Synthesis and Luminescent Properties of Fluorene Copolymers Bearing DCM Pendants

Abstract

A series of copolymers, poly[(9,9-dioctylfluorene-2,7-diyl)-co-(4-dicyanomethylene-2-methyl-6-[4-(diphenylamino)styryl]-4H-pyran-4‘,4‘ ‘-diyl)], were synthesized by polymerizing 2,7-bis(4,4,5,5-tetramethyl-1,3,2-dioxaborolan-2-yl)-9,9-dioctylfluorene with mixtures of 2,7-dibromo-9,9-dioctylfluorene and 4-dicyanomethylene-2-methyl-6-[bis(4‘-bromophenyl)amino]styryl]-4H-pyran (a DCM derivative) by the palladium-catalyzed Suzuki coupling reaction. The copolymers were characterized by molecular weight determination, elemental analysis, 1H NMR, FT-IR spectroscopy, DSC, TGA, UV−vis spectroscopy, and photoluminescence (PL) and electroluminescence (EL) spectroscopy. The copolymers showed two absorption peaks at 380 and 485 nm, and the long-wavelength absorption increased with increasing the fraction of the DCM comonomer. The PL spectra of copolymers in chloroform solution displayed emission from both the main chain (420 nm) and DCM units (620 nm). In the solid state, however, PL spectra of copolymers showed only the long wavelength red emission at 620 nm with no trace of emission from the main chain, which implies a facile exciton migration or energy transfer to the lower energy sites from the fluorene part to the DCM part. This results in emission of only the red light originating from the latter segments. A study on time-resolved PL rise and decay of the polymers clearly supports the energy transfer mechanism.

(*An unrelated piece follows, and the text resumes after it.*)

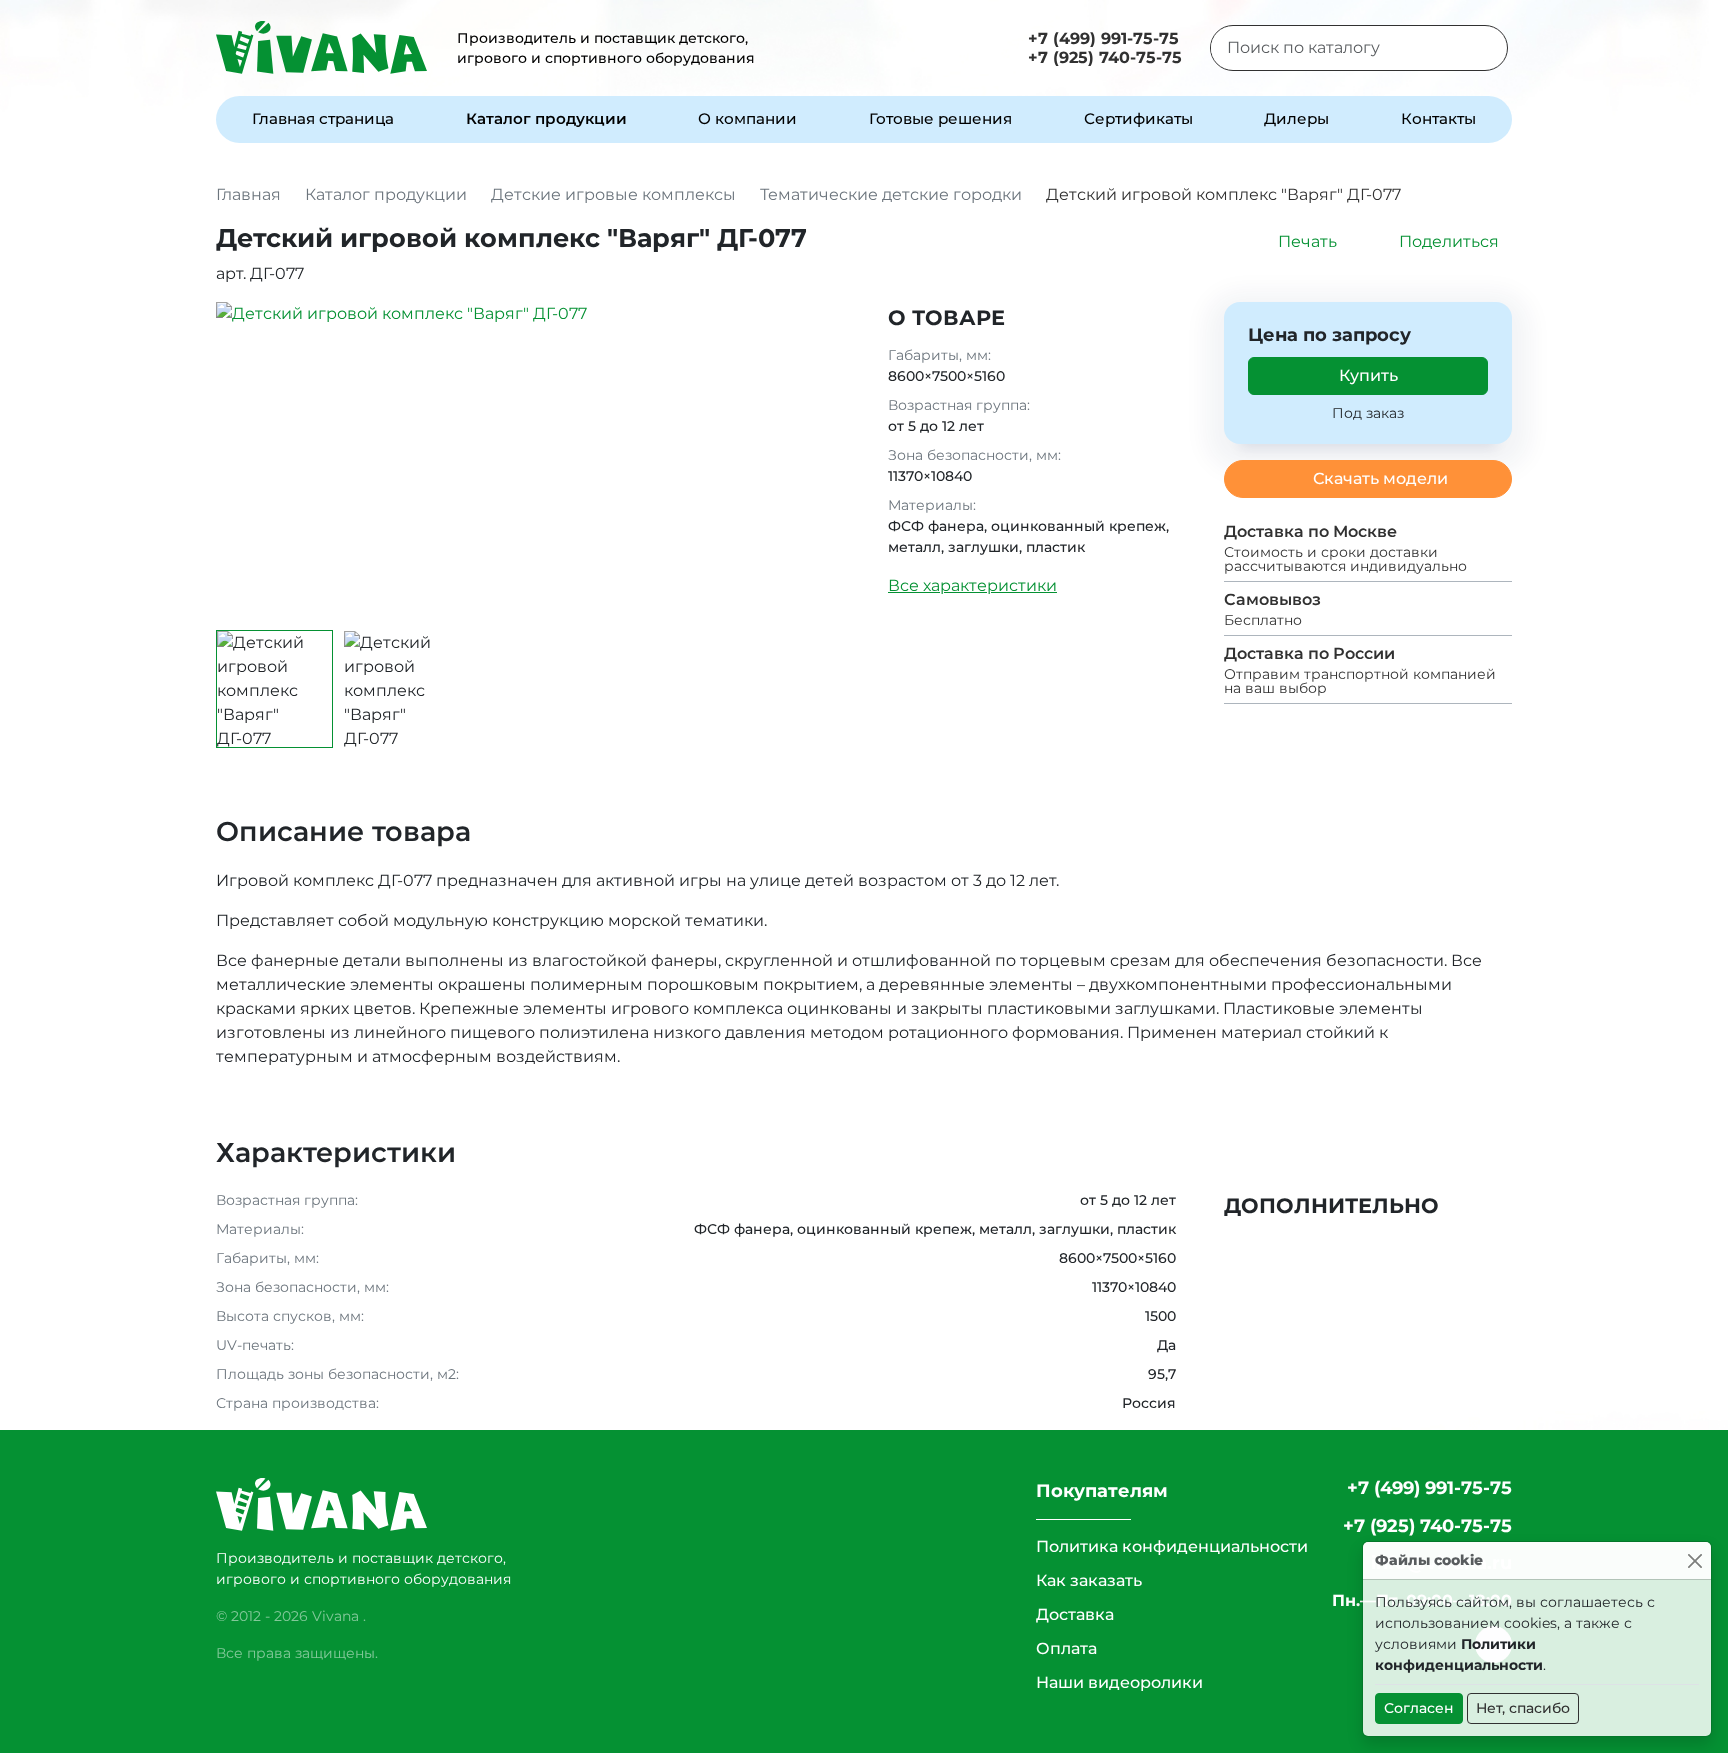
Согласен (1419, 1708)
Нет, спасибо (1523, 1708)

Light-emitting diode (LED) devices were fabricated to have the configuration of ITO (indium−tin oxide)/PEDOT/polymer/Li:Al alloy. EL spectra of the devices showed only red emissions as observed in the PL spectra of the polymers' thin films. EL efficiency decreased with increasing DCM contents. When a tris(8-hydroxyquinolinato)aluminum (Alq3) layer was inserted between the emitting polymer layer and the cathode to make the ITO/PEDOT/polymer/Alq3/Li:Al alloy configuration, the device efficiencies became much higher (∼10-2%) than those (5 × 10-5−5 × 10-3%) of single-layer devices.